"매 machine 이 human judge 와 30% 이상의 conversation 에서 human 으로 misclassified 되면 thinking 과 indistinguishable 하다고 판정". 매 1950 Alan Turing 의 "Computing Machinery and Intelligence" 의 imitation game. 매 2024-25 GPT-4 / Claude 의 controlled study에서 human-level pass 보고 (Jones & Bergen 2024 UCSD). 매 2026 현재 Turing Test 는 capability 측정 도구로서 obsolete, Chinese Room critique + behavioral benchmark + capability evaluation 으로 대체.
매 핵심
매 original imitation game (Turing 1950)
3 players: man (A), woman (B), interrogator (C).
C asks questions in writing, must determine which is which.
A 의 task: deceive C. B 의 task: help C.
Turing's substitution: replace A with machine. Does C error rate stay same?
매 misconception (common pop interpretation)
Pop version: "machine fools human into thinking it's human."
Original: comparison of machine deception rate vs man-deceiving-as-woman rate.
Turing's prediction: by 2000, machines will pass at ~30% rate after 5min.
매 critiques
Chinese Room (Searle 1980): passing test 은 understanding 의 evidence 아님. symbol manipulation ≠ semantics.
Imitation ≠ intelligence: human deception 은 narrow task. 매 mathematical reasoning, embodiment, learning 의 미측정.
Anthropocentric: intelligence 의 sole criterion 으로 human-likeness 가정.
Gameable: tricks (typos, refuse-to-answer, emotion mimicry) 으로 pass 가능.
Judge calibration: naive judge vs expert 의 결과 wildly 다름.
매 modern empirical results
2014 "Eugene Goostman": 33% pass at Royal Society. 매 13-yr-old Ukrainian persona 가 expectation lowering 으로 controversial pass.
2023 Jannai et al. (AI21): GPT-4 fooled humans at 60% rate in 2-min chat.
2024 Jones & Bergen (UCSD): GPT-4 passed at 54% (vs human 67%, ELIZA 22%). 매 first rigorously controlled pass.
2025 multiple replications: Claude / GPT-5 의 routine human-level performance.
Coffee test (Wozniak): make coffee in unfamiliar kitchen → embodiment.
Robot college student (Goertzel): take college courses, get degree.

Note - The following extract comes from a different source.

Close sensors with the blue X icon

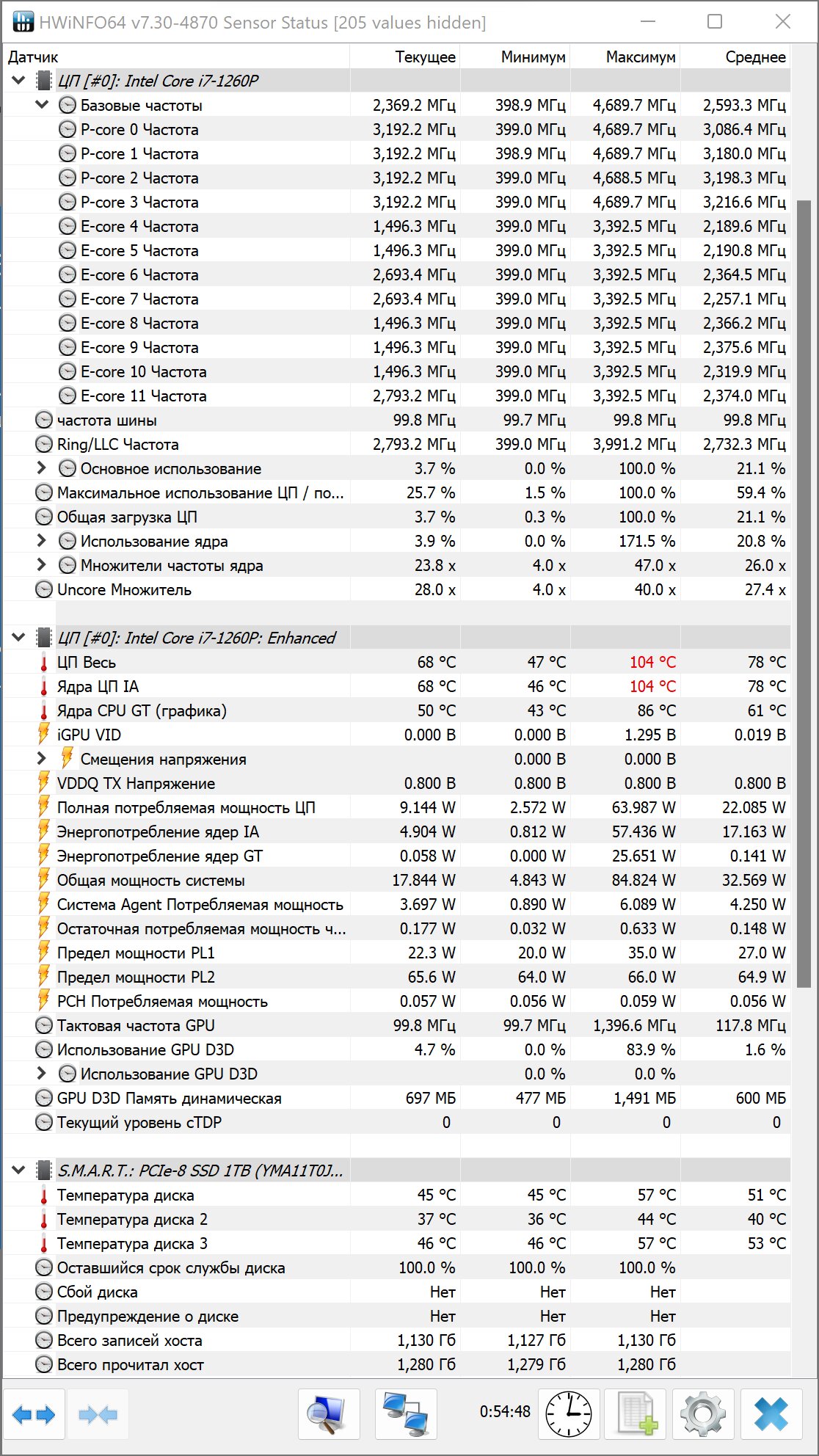[x=771, y=1413]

Lovelace Test 2.0 (Riedl): create artifact human cannot, but expert can verify.
Winograd Schema (Levesque 2011): commonsense reasoning, originally Turing-resistant.
매 응용
AI history teaching.
Philosophy of mind discussion (consciousness, understanding).
Public communication of AI capability ("does AI think?").
Capability evaluation pre-2020 (now obsolete).
💻 패턴 (eval design lessons)
Pattern 1: Modern adversarial Turing protocol
1. Recruit N judges (calibrate by demographic, expertise).
2. Each judge: 5-min interrogation, 50% human / 50% AI random.
3. Force binary verdict (no "unsure").
4. Pass criterion: AI verdict = "human" at rate ≥ control human rate − ε.
5. Pre-register hypotheses, blind judges to study purpose.
1. Specify class C of artifacts (e.g., novel valid mathematical proof).
2. AI produces artifact a ∈ C.
3. Human expert verifies a is valid AND novel.
4. AI architect cannot explain how a was produced.
→ Tests creativity, not imitation.
매 결정 기준
목적
Eval
Historical / philosophical context
Turing Test
Capability measurement
MMLU, GPQA, HumanEval, ARC-AGI
Reasoning / novelty
Lovelace 2.0, ARC-AGI
Embodiment / general intelligence
Coffee test, robot college
Safety / alignment
RealToxicityPrompts, MLCommons AILuminate
기본값: capability + safety multi-benchmark. Turing Test 는 historical reference only.